DATA EXCERPTS below:
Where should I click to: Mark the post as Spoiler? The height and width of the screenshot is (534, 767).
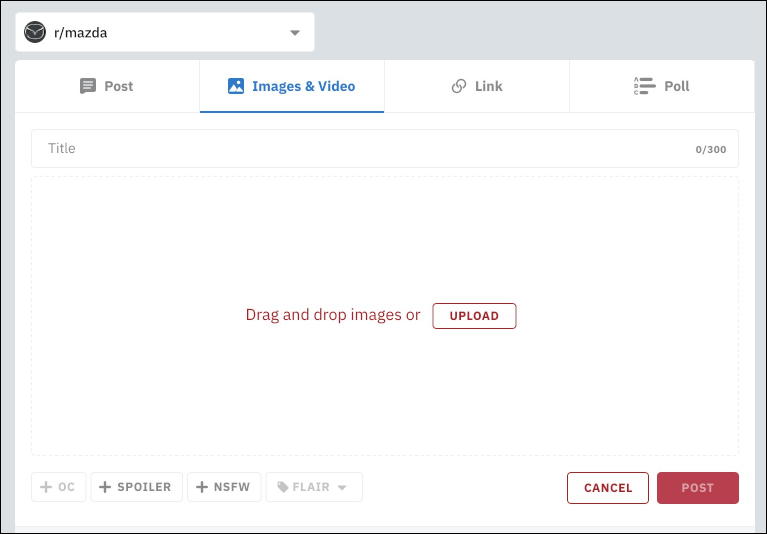pyautogui.click(x=137, y=487)
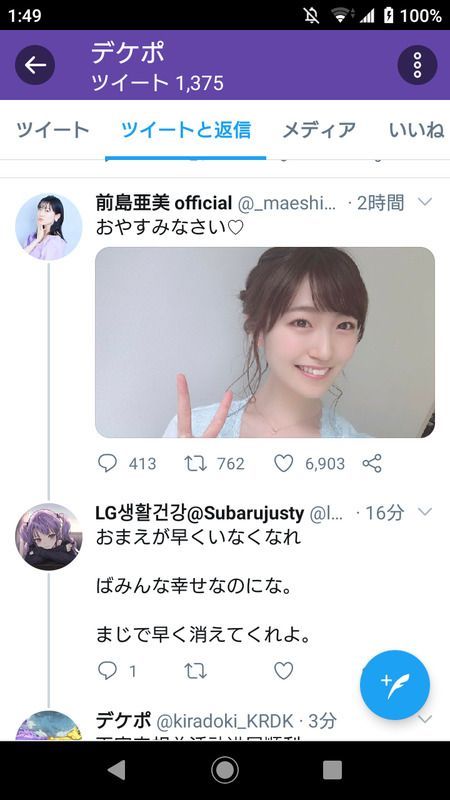Viewport: 450px width, 800px height.
Task: Like the LG생활건강@Subarujusty reply tweet
Action: click(x=284, y=670)
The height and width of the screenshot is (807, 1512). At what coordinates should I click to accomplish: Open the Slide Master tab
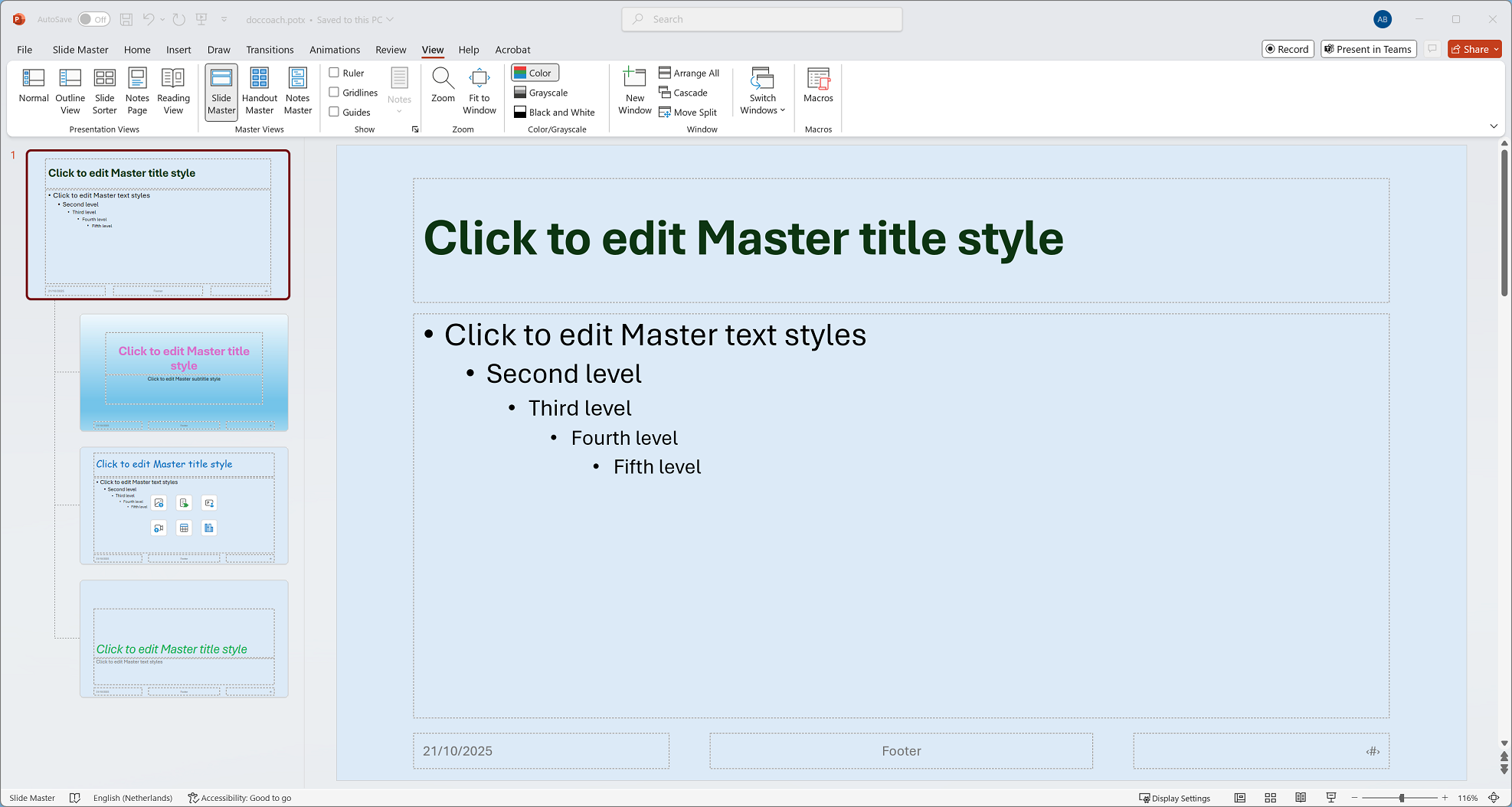[80, 50]
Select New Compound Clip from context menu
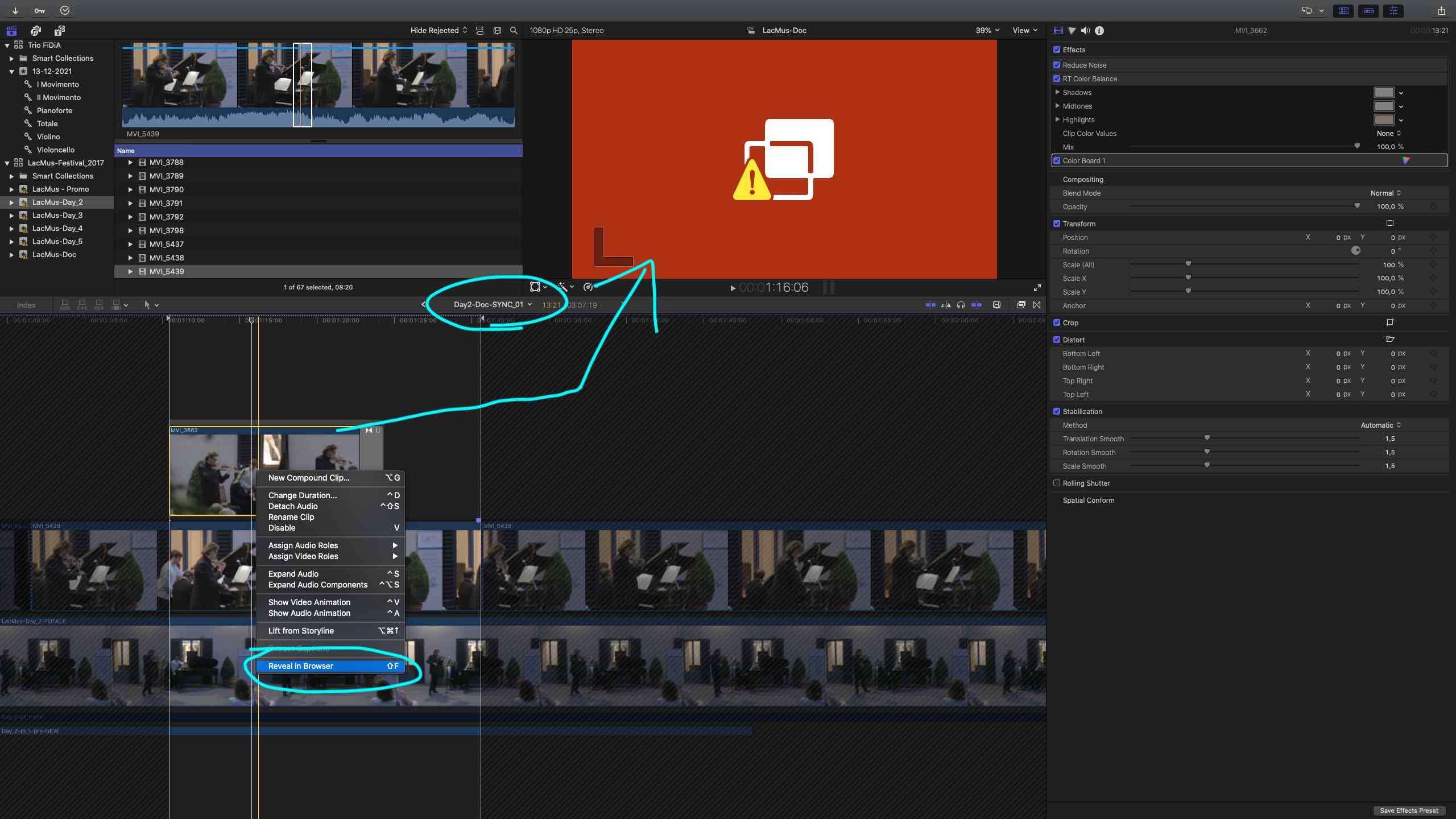Viewport: 1456px width, 819px height. 309,477
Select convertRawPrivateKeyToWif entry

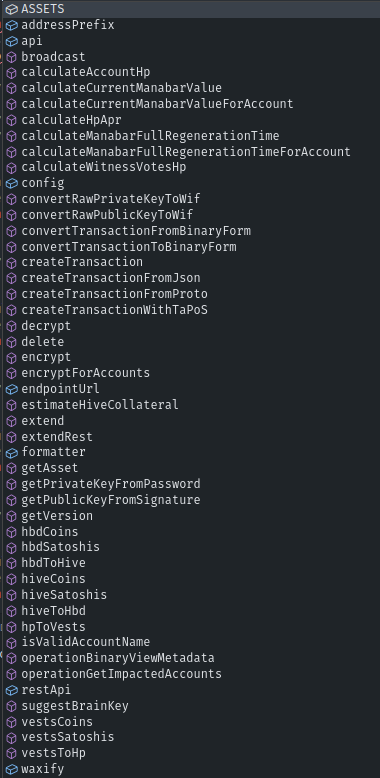[111, 199]
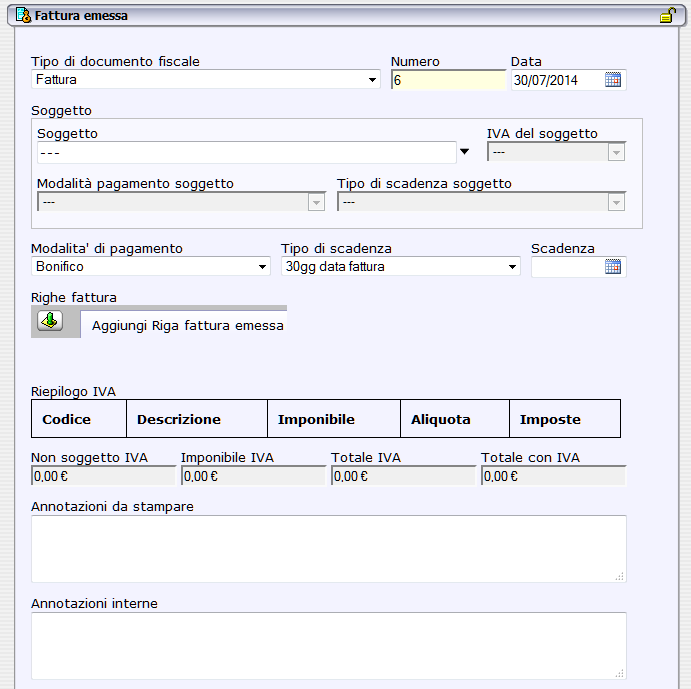
Task: Click the green arrow add row icon
Action: click(x=50, y=321)
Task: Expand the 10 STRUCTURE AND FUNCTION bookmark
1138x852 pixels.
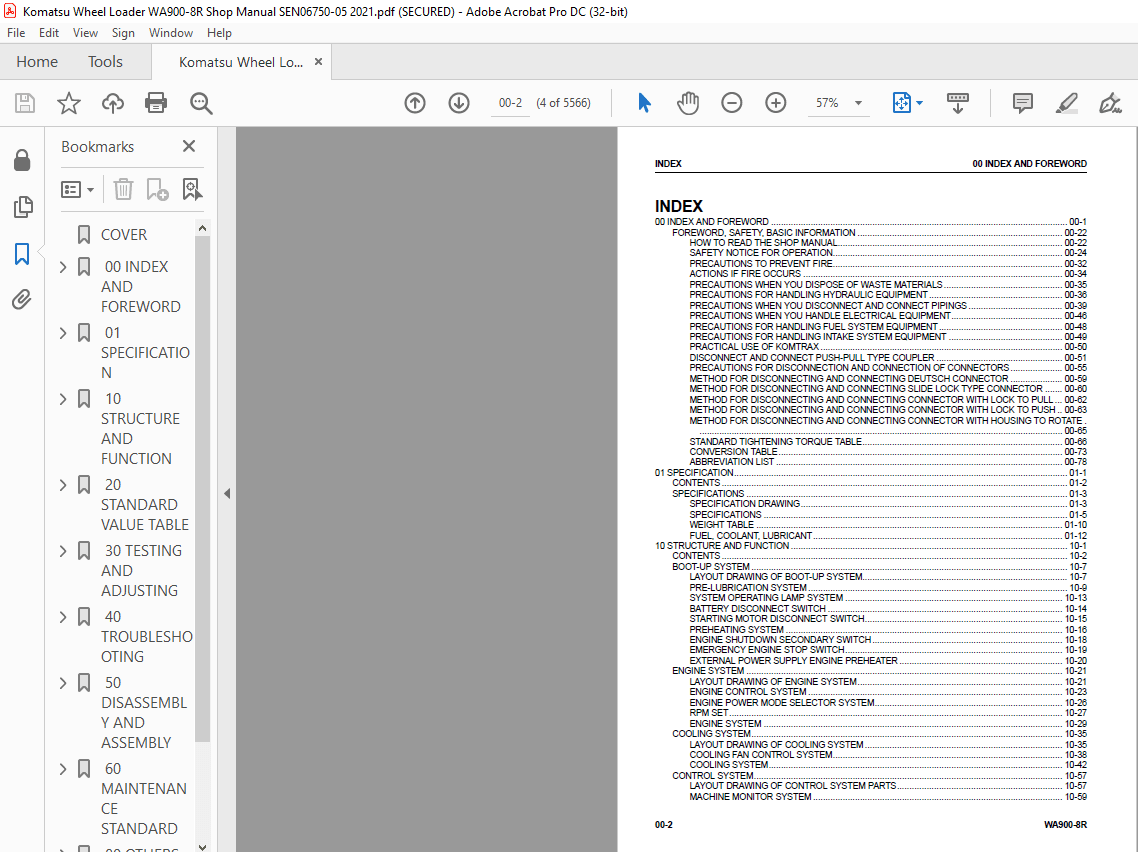Action: click(x=64, y=399)
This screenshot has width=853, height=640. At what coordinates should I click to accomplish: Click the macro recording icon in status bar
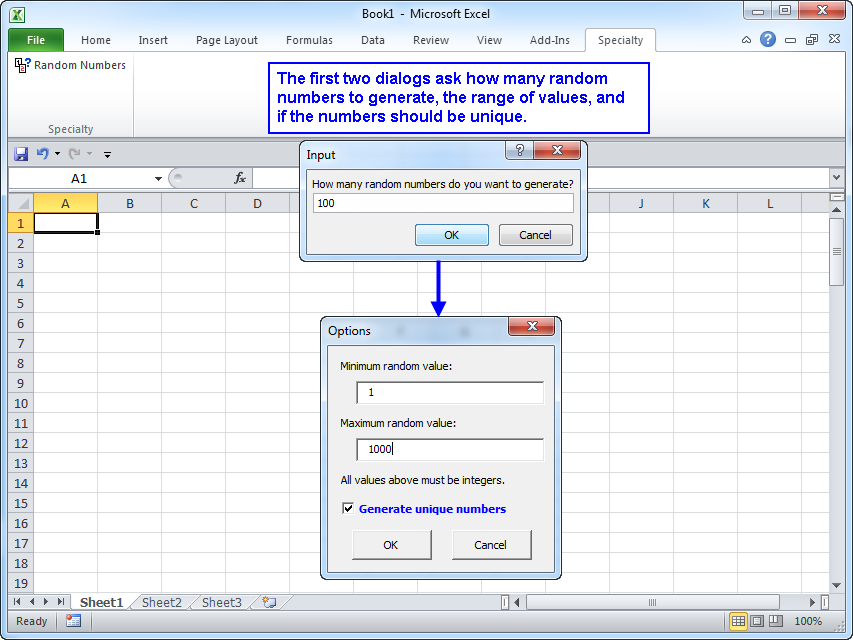[x=73, y=621]
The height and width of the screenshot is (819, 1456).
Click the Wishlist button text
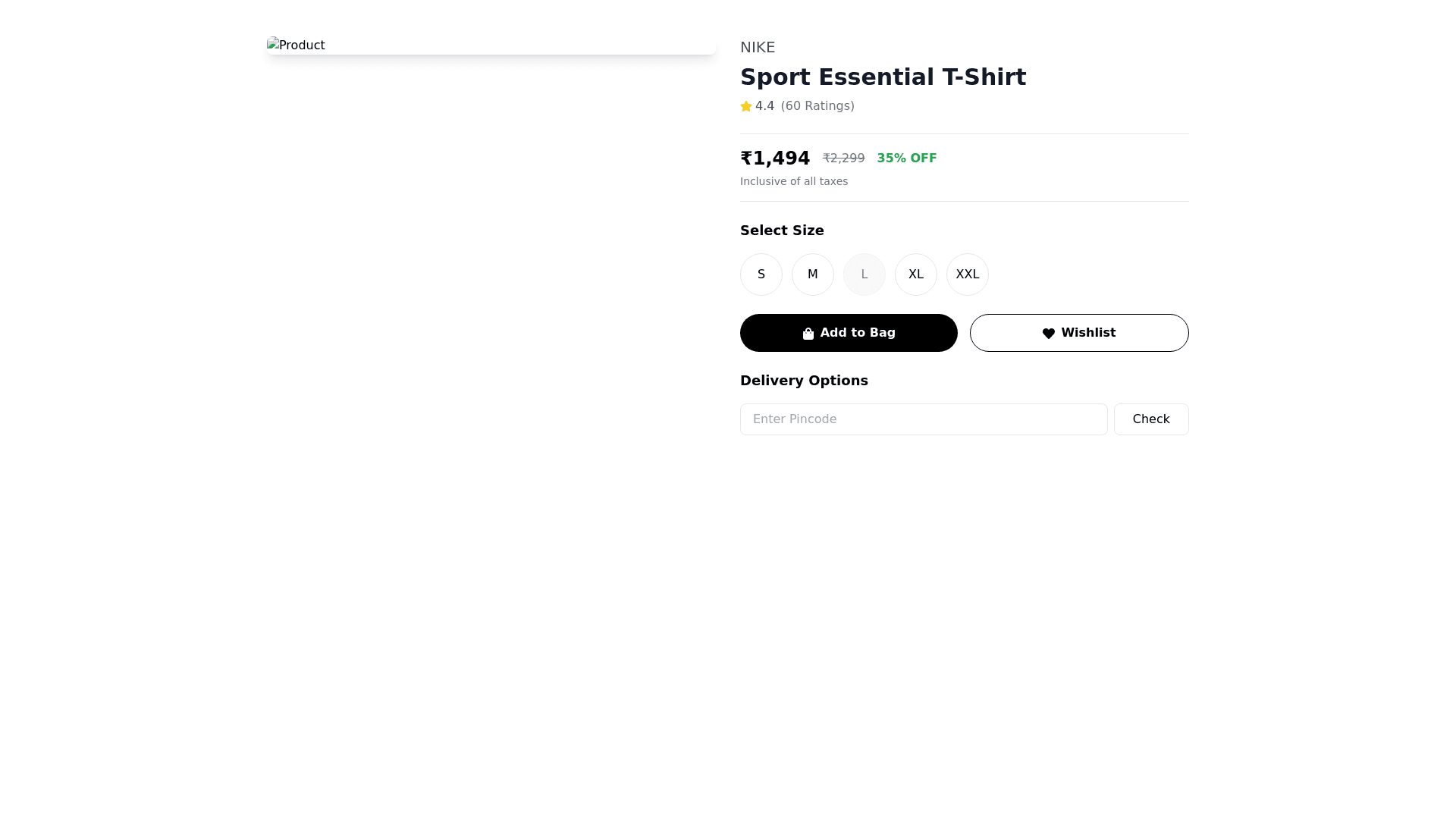click(x=1088, y=333)
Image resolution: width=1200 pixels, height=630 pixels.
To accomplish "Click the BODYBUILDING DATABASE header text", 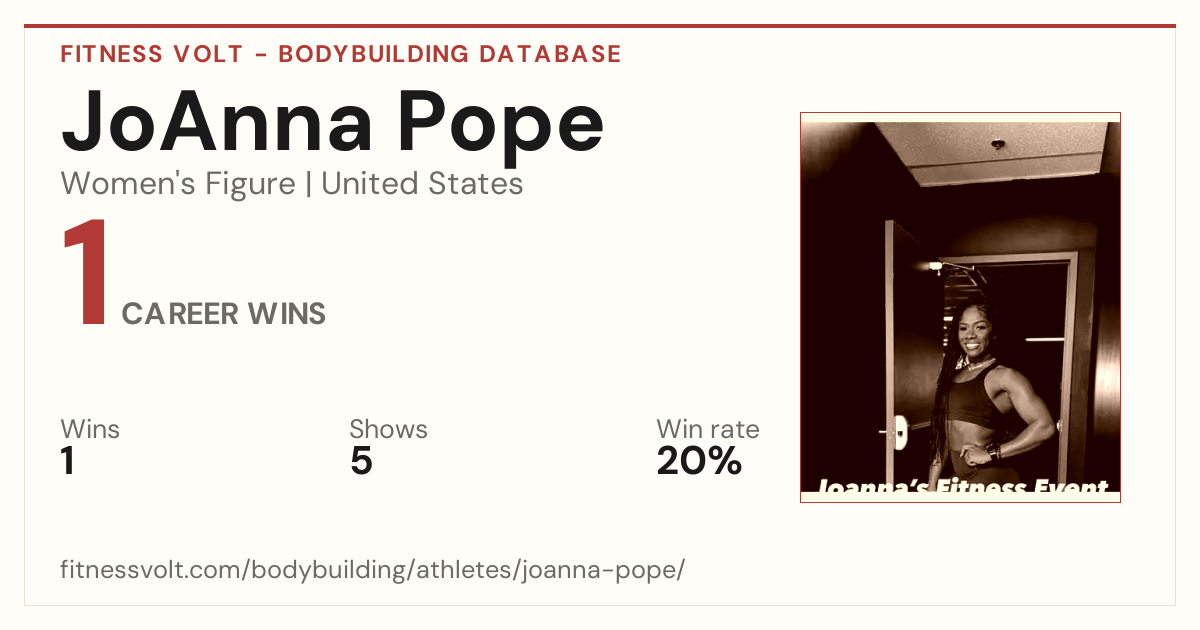I will (450, 54).
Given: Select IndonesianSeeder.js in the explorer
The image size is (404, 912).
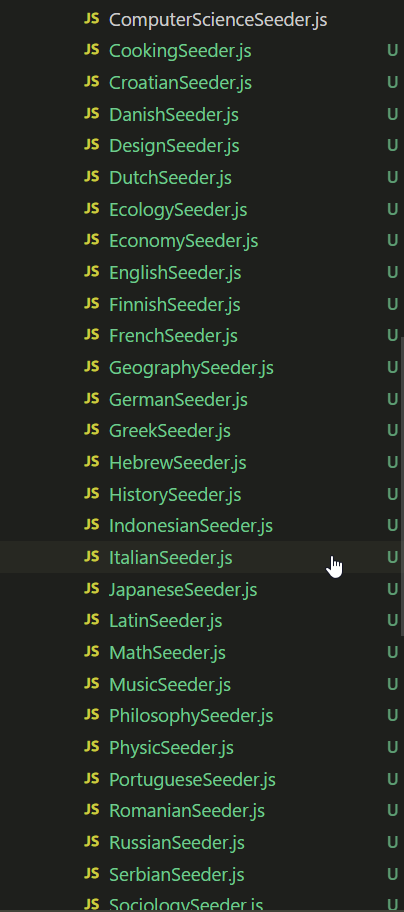Looking at the screenshot, I should coord(202,526).
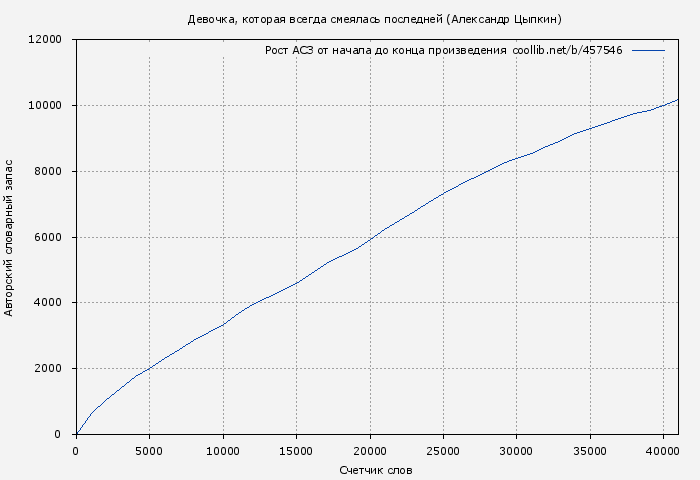Click the 2000 tick label on y-axis
700x480 pixels.
48,369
End of DATA EXCERPTS.
_WORK INSTRUCTIONS:_ From the data above, retype only the lines starting with the line with "1138x852 pixels." and going on through the line with "Image resolution: width=1200", exactly, leaving out the pictures.

_TASK ANSWER:_
1138x852 pixels.
Action: click(x=64, y=399)
This screenshot has width=853, height=640. At what coordinates should I click to accomplish: Click the macro recording icon in status bar
[x=73, y=621]
The height and width of the screenshot is (819, 1456).
Click the Wishlist button text
click(x=1088, y=333)
Image resolution: width=1200 pixels, height=630 pixels.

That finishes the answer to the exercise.